◆ **ABOUT THIS EXERCISE**
Where an entry contains a picture, omit the picture and repeat the rest exactly.
::::::
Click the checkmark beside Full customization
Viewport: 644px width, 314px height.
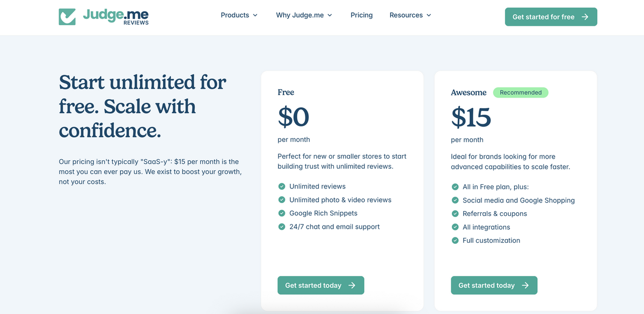455,240
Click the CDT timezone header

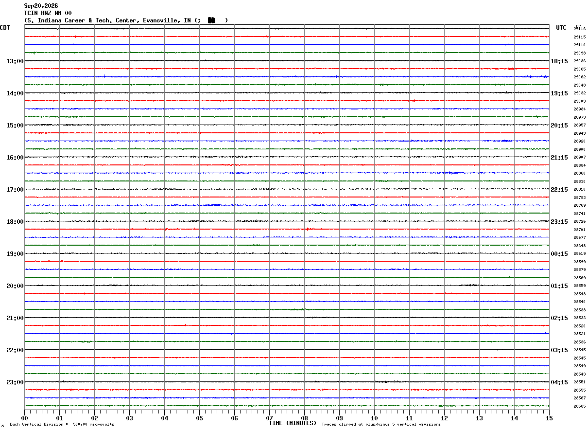point(5,28)
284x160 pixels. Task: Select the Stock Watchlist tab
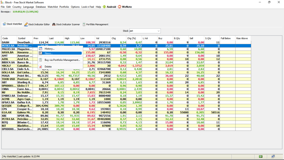point(12,24)
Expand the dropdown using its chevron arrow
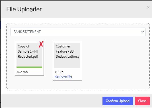The image size is (152, 108). tap(143, 32)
::::::
◆ **ANSWER BOX**
Click the checkmark beside Full customization
Viewport: 644px width, 314px height.
455,240
Click the CDT timezone header

point(5,28)
284x160 pixels. Task: Select the Stock Watchlist tab
point(12,24)
Expand the dropdown using its chevron arrow
The image size is (152, 108). tap(143, 32)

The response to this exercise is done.